Speaker
Description
Abstract:
The transition to solar energy is pivotal in addressing global energy challenges, offering a clean and renewable alternative to fossil fuels. However, to maximize the potential of solar power, there is critical need to enhance the efficiency and reliability of solar panels. This study focuses on modeling the influence of temperature-dependent specific heat capacity in Tri-hybrid Nanofluid to optimize solar panel performance. The system of governing Partial Differential Equations was formulated by incorporating variable temperature-dependent specific heat capacity, magnetic field, and thermal radiation, and later transformed into a system of Ordinary Differential Equations by similarity techniques.
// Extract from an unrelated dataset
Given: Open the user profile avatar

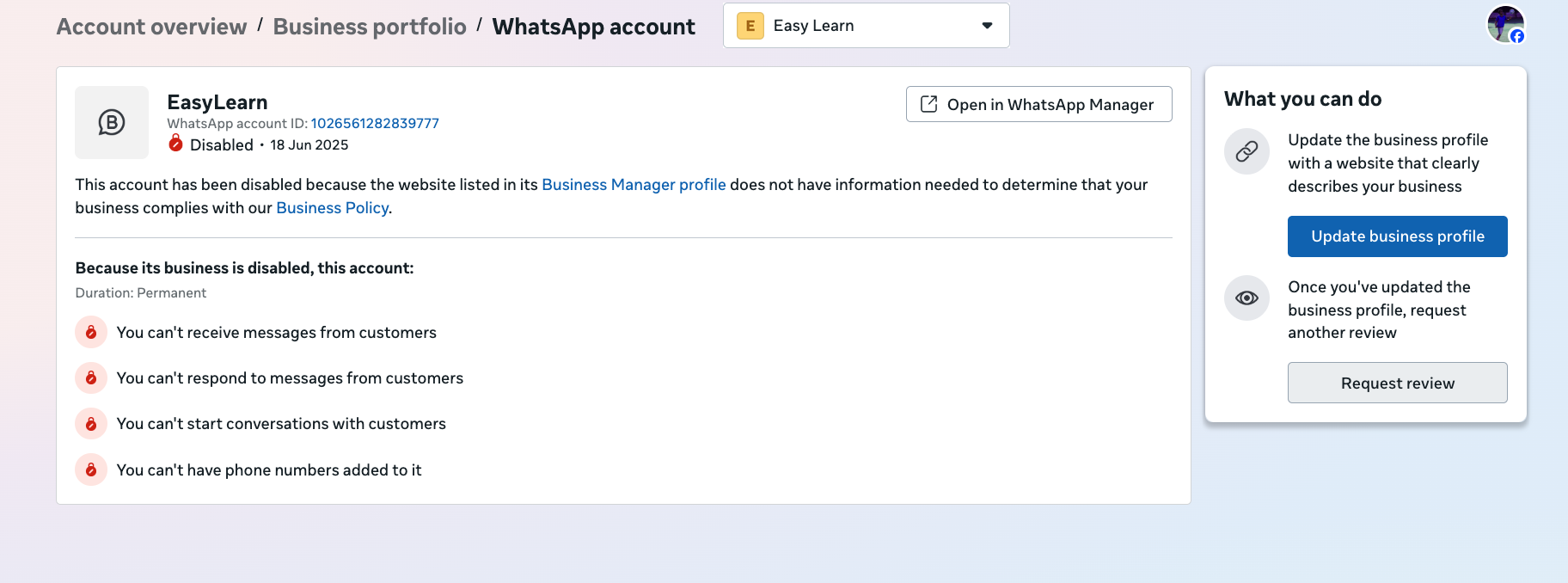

The resulted ODEs were solved numerically using Python software. The simulation results show that the temperature profile declines as the variable specific heat capacity parameter increases. It can be concluded that temperature-dependent thermophysical properties (specific heat capacity) and radiation have a significant influence on enhancing the tri-hybrid nanofluid for improved solar panels. By addressing thermal management challenges, such as heat dissipation and temperature regulation, the results surface significant improvements in efficiency and reliability, with potential real-life applications including increased energy output and prolonged lifespan of solar panels, contributing to a more sustainable energy future.
Keywords: Modelling, Solar panels, Tri-Hybrid nanofluid, Python.